++++ Selected text

Friday, January 23, 2009

Straight To Video

'Have we got a video camera?' - demands JP after school.

'No, sorry.'

'Can we use the video on your mobile then? I'll get my costume sorted and you can film me.'

I trail upstairs after him, question marks punctuating the air.

'We can upload the video to the computer (waxing his thick, dark hair into a shock of upright spikes)

.... and I'll put it in a Powerpoint presentation (donning my white dressing gown in lieu of a lab coat).

... then I'll need to export it to a USB stick to take to school to show Male Teacher' (posing in front of the mirror and practising an Austrian accent).

Whilst I am happy to encourage initiative and creativity in the Little Ducks, I decide to enquire further before Orson Welles gets going on his project.

'Male Teacher taught us something today and he's wrong, so I'm going to prove it.' - he explains.

The world has turned on its head, while I have been busy in the Purple Garden. Not only does JP feel empowered to challenge the word of a teacher, but he's making a documentary film to expose the unfortunate pedagogue.

It turns out that Male Teacher had the temerity to suggest that the world was round, when every 8-year-old worth his salt knows that Neil Armstrong's pictures from space prove that the Poles are flatter and the Equator is fatter.

JP faces the camera and indicates his readiness with a brief nod. After half a dozen takes, he is satisfied with the result. We upload the video and he sets to work in Powerpoint - custom animation, imported images of the earth and the all important video evidence.

I hand over a datastick and go off to toast bagels - glad that I at least have charge of something in the house.

Although I can't help feeling that I'll have little more to contribute in the none too distant future.

Geek? Who am I kidding?

Saturday, January 17, 2009

What Are The Odds?

JP, Tiddler and I have now had the house on Friendly Drive for six months. They love it. There are lots of children their age on the Close for communal snowman-building, bike riding, trampolining and Football Card swapping.

So far we don't seem to be as unpopular as the previous owners, despite the Little Ducks' Morningtime habits. Bizarrely we all appear to share a communal doorbell system. The receiver in our house picks up everybody's doorbell rings. Luckily we have all selected different tunes, so if it's Twinkle Twinkle, or the theme from Disney, I don't get up.

The electrics are dodgy, the new purple garden is only slightly purple so far and very boggy and the donated TV has such an orange hue to the screen that everyone looks like David Dickinson. But things are coming together.

So far so good I thought. Until I found myself in conversation with the next door neighbour recently. He was enquiring politely about my job and on finding out where I worked, told me that his son-in-law used to work there and that perhaps I would know him...

++++++++
++++ Information given

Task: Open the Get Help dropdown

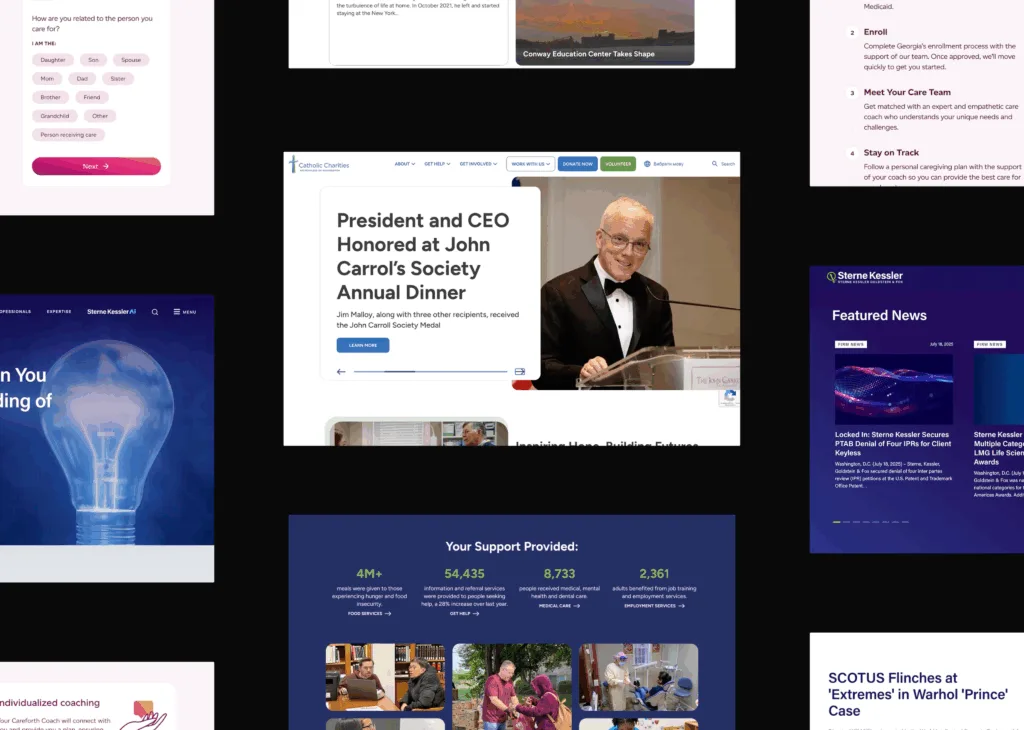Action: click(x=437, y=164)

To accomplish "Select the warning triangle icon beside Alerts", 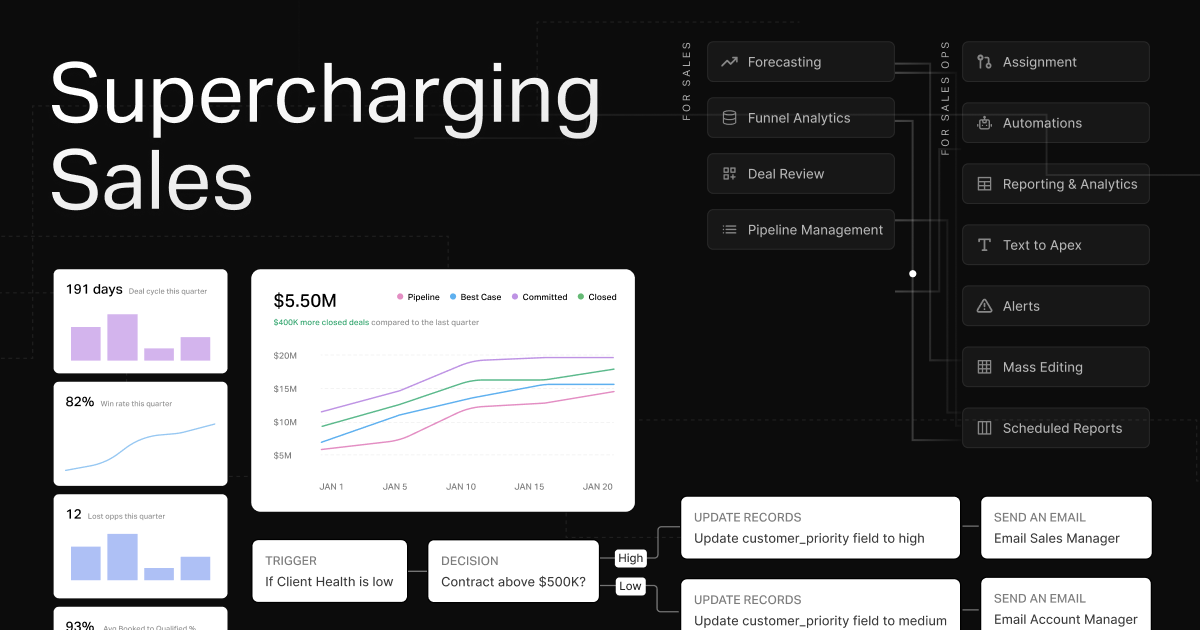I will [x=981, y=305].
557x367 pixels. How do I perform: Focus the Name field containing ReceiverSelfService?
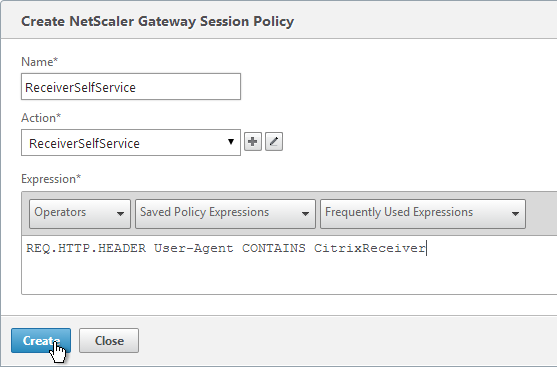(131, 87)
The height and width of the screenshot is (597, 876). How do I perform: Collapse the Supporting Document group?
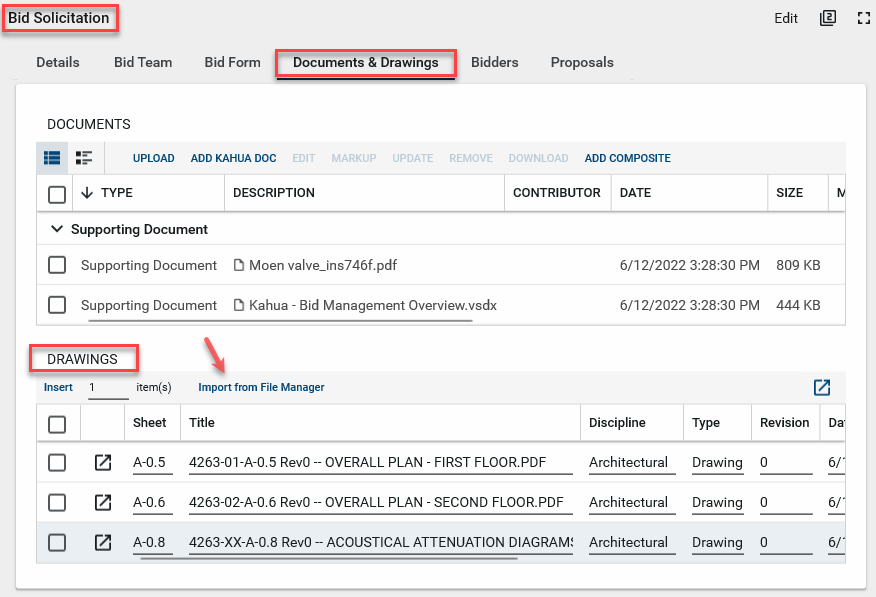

++++++++
++++ Information given

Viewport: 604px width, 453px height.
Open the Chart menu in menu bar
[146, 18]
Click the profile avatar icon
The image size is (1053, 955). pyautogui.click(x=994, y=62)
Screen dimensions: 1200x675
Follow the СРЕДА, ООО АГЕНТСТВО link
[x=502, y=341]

++++++++

What the task asks :: Rewrite the stretch of the blog text from "Although I can't" through "Football Card swapping.", replacing "six months" with "eight months".

Solution to the exercise ::
Although I can't help feeling that I'll have little more to contribute in the none too distant future.

Geek? Who am I kidding?

Saturday, January 17, 2009

What Are The Odds?

JP, Tiddler and I have now had the house on Friendly Drive for eight months. They love it. There are lots of children their age on the Close for communal snowman-building, bike riding, trampolining and Football Card swapping.